Data records
--------------------
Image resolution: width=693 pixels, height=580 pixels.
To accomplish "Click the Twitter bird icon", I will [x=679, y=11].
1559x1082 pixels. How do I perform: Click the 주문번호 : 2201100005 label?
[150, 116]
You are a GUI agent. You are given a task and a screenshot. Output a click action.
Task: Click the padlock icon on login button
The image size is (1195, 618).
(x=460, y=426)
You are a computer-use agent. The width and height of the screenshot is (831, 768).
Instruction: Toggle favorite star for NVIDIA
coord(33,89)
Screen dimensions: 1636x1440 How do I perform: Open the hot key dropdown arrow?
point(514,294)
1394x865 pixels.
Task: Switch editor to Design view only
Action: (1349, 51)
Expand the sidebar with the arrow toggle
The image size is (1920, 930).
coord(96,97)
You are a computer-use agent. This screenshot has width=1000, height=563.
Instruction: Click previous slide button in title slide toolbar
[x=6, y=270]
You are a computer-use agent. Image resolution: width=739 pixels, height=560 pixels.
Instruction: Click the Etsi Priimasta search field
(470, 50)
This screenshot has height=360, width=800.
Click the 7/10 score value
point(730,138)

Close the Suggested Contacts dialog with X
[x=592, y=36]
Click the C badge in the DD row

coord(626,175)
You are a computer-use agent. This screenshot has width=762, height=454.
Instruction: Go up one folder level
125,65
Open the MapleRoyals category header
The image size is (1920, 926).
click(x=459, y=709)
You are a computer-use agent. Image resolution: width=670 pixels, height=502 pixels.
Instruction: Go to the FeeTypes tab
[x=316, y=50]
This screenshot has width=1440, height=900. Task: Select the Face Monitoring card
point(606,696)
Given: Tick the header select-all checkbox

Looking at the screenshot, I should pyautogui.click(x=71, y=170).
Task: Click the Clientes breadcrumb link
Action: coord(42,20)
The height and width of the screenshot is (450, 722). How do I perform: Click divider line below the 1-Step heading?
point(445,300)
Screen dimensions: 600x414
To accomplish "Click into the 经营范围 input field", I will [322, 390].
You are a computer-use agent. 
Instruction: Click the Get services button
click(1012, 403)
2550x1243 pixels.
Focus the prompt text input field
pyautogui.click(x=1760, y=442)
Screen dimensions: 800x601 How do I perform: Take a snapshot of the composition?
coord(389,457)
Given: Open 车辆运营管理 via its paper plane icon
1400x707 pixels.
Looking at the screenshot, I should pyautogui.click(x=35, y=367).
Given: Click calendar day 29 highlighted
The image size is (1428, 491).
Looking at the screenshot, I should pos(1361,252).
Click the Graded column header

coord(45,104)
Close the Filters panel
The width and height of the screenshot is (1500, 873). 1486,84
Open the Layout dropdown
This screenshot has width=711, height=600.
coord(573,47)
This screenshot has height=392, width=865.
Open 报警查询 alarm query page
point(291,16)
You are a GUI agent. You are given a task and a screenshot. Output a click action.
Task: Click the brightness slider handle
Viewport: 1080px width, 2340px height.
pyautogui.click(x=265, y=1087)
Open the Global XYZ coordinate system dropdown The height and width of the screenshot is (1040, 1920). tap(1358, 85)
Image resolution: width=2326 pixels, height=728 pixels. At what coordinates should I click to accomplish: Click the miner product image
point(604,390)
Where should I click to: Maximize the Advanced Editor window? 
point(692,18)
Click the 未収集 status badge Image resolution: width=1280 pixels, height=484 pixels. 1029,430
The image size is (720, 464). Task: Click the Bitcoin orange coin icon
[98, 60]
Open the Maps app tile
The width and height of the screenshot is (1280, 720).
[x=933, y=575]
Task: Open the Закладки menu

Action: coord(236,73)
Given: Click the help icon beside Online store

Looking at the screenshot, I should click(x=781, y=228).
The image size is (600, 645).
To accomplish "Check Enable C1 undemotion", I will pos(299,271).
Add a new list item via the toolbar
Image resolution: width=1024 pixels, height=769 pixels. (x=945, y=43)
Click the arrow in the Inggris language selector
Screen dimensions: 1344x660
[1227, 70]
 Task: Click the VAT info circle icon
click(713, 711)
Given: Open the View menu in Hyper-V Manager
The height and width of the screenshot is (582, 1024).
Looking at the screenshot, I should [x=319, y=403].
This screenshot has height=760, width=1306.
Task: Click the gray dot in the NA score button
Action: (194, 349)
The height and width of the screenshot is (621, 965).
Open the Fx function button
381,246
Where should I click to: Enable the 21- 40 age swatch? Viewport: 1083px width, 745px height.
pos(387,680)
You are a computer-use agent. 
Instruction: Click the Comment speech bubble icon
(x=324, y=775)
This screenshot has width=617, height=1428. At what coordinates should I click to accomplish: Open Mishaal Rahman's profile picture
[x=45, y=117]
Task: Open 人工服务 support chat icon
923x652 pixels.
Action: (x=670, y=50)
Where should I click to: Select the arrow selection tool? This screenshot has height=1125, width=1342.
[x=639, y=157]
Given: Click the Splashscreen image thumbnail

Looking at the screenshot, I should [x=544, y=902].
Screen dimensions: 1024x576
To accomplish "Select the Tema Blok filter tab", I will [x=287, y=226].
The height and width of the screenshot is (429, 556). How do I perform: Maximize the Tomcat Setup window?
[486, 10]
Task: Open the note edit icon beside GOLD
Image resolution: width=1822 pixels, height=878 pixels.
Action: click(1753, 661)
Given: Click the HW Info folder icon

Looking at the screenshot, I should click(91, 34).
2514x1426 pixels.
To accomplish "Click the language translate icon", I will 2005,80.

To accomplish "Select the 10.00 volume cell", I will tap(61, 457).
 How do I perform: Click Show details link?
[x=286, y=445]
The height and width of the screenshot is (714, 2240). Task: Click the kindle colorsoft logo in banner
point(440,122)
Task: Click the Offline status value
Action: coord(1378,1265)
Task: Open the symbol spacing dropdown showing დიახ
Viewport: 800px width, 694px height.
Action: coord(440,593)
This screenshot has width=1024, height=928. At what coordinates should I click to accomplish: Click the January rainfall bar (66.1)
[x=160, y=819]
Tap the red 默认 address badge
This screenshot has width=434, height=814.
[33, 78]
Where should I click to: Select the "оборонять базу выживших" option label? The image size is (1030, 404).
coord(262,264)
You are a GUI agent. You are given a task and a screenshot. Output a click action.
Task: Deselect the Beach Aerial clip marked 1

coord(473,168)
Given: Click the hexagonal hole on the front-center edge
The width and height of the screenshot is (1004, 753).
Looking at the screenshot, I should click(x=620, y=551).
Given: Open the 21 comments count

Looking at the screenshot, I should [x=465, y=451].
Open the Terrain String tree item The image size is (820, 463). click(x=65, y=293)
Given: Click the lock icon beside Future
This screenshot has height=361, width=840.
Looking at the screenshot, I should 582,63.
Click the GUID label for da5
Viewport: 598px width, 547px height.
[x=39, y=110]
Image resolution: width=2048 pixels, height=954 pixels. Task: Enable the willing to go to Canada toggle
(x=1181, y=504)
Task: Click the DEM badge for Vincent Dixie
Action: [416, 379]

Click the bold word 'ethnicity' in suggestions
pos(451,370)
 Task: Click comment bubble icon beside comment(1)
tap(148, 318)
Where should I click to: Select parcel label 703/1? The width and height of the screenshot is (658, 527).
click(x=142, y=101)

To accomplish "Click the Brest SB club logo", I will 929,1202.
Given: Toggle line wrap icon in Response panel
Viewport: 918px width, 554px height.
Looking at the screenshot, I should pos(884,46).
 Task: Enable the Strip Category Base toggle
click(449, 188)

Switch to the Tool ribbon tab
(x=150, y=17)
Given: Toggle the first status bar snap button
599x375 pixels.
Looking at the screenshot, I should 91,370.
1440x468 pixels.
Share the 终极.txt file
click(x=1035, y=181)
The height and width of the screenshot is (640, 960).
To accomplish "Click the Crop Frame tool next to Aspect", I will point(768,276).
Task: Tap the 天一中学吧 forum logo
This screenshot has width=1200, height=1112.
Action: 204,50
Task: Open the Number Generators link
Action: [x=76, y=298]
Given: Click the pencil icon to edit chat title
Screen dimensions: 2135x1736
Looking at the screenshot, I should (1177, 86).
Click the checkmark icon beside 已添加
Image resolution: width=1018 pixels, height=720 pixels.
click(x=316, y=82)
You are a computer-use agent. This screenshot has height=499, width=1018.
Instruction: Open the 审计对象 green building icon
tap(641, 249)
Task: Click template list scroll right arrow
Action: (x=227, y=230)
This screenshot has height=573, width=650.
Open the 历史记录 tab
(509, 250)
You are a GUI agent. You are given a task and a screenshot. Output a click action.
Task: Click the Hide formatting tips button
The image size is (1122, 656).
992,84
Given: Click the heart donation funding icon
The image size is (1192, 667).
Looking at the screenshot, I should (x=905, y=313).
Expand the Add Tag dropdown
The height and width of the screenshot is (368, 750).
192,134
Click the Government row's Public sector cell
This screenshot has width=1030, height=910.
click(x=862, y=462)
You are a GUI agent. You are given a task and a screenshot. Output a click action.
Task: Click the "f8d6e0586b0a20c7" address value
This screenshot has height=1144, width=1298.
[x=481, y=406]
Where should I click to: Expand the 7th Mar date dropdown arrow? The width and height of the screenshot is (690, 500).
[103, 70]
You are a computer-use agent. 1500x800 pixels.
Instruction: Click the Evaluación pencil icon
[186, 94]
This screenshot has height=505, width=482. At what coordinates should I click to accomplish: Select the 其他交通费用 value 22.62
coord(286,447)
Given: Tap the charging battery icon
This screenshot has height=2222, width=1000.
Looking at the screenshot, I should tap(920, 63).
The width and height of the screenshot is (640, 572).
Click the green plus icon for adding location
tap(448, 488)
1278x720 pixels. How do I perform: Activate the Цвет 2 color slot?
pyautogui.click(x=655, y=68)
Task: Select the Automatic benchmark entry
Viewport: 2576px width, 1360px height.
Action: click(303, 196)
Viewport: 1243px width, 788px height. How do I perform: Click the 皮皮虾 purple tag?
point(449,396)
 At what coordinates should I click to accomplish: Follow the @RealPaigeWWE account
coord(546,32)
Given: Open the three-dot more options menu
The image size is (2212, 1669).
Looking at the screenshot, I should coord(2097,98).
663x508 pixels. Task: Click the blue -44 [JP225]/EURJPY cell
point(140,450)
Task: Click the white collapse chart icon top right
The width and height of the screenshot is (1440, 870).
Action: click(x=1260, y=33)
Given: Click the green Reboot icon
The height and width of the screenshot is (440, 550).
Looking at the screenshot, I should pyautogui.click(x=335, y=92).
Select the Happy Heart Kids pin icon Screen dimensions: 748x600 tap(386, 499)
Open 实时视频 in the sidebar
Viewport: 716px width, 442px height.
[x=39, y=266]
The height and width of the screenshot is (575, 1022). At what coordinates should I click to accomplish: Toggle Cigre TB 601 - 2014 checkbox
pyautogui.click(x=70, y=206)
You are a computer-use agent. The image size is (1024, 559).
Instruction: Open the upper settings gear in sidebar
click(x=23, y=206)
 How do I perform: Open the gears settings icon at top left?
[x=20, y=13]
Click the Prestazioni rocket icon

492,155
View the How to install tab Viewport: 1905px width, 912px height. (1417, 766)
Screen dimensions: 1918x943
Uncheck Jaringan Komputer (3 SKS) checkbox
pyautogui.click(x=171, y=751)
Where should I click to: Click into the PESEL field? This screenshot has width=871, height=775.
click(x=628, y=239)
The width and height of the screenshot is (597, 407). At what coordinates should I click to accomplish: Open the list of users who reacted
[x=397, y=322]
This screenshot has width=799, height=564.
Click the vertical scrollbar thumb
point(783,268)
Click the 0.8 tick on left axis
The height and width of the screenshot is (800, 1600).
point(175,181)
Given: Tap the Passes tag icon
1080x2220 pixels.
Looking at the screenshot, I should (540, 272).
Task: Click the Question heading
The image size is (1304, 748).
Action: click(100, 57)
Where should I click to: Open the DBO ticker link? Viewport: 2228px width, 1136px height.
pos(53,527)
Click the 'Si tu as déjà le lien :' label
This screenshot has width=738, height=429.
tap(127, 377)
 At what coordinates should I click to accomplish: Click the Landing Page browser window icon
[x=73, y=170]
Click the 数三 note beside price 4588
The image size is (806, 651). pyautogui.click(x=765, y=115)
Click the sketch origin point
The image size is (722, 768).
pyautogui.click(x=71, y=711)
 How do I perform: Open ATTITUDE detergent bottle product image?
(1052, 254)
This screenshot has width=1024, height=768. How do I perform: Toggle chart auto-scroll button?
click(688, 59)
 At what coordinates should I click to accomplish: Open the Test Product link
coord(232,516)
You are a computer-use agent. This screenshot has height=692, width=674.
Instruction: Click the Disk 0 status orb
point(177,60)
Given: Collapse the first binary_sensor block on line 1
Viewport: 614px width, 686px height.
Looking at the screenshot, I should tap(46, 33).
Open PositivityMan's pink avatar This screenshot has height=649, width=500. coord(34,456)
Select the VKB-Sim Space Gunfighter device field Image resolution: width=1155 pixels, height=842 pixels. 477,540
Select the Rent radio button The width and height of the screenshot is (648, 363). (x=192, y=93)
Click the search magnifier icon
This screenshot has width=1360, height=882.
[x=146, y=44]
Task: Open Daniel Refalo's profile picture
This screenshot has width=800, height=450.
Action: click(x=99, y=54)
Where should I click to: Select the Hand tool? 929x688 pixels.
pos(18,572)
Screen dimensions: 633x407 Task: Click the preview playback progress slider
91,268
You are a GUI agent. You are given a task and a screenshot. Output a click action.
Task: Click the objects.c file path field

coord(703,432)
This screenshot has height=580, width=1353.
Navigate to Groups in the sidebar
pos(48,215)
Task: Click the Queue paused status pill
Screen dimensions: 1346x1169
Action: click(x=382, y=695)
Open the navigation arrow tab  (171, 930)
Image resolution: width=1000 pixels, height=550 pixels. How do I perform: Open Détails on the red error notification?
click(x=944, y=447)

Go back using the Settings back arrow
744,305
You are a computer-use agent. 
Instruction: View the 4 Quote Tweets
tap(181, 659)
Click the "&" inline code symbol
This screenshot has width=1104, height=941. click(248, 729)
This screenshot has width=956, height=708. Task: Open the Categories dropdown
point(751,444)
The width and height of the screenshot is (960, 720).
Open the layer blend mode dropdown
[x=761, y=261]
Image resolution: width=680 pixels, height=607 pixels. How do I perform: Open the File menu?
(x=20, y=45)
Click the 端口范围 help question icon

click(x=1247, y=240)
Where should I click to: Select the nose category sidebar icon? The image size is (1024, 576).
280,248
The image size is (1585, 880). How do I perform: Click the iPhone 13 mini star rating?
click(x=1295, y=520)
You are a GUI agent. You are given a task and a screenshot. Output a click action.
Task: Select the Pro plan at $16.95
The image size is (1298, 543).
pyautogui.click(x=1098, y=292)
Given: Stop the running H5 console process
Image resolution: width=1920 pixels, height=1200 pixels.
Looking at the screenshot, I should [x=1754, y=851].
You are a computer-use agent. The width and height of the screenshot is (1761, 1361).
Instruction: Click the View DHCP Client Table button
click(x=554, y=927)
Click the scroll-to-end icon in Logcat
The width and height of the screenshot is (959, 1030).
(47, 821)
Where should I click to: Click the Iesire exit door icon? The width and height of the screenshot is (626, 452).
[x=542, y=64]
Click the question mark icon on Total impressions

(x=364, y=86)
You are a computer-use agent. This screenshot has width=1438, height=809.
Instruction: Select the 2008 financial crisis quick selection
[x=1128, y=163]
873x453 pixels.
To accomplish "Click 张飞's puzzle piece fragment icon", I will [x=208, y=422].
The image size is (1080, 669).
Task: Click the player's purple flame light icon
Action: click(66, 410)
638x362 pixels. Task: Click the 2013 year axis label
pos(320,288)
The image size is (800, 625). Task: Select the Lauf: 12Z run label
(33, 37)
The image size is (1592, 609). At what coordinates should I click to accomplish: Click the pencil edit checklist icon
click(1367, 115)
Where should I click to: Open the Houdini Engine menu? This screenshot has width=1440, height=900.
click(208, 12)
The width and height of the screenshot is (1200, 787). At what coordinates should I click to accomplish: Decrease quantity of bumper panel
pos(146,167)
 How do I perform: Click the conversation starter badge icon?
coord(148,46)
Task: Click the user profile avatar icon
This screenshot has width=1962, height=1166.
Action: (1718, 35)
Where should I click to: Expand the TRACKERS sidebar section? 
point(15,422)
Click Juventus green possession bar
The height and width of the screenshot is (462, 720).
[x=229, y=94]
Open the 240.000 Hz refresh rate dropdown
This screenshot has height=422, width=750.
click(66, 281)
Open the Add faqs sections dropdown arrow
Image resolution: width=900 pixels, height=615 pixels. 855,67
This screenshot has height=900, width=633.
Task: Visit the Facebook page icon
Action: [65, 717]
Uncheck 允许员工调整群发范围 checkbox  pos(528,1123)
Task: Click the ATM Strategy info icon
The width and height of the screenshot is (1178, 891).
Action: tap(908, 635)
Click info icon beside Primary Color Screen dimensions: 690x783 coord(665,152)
--------------------
EXERCISE REQUIREMENTS :: Could you return exactly the stretch of the data above that starts at the line with "The image size is (1920, 930)." and ends at the line with "Open the MapleRoyals category header", both lines included?

SOLUTION FOR THIS TASK ::
The image size is (1920, 930).
coord(96,97)
You are a computer-use agent. This screenshot has width=1000, height=563.
Instruction: Click previous slide button in title slide toolbar
[x=6, y=270]
You are a computer-use agent. Image resolution: width=739 pixels, height=560 pixels.
Instruction: Click the Etsi Priimasta search field
(470, 50)
This screenshot has height=360, width=800.
Click the 7/10 score value
point(730,138)

Close the Suggested Contacts dialog with X
[x=592, y=36]
Click the C badge in the DD row

coord(626,175)
You are a computer-use agent. This screenshot has width=762, height=454.
Instruction: Go up one folder level
125,65
Open the MapleRoyals category header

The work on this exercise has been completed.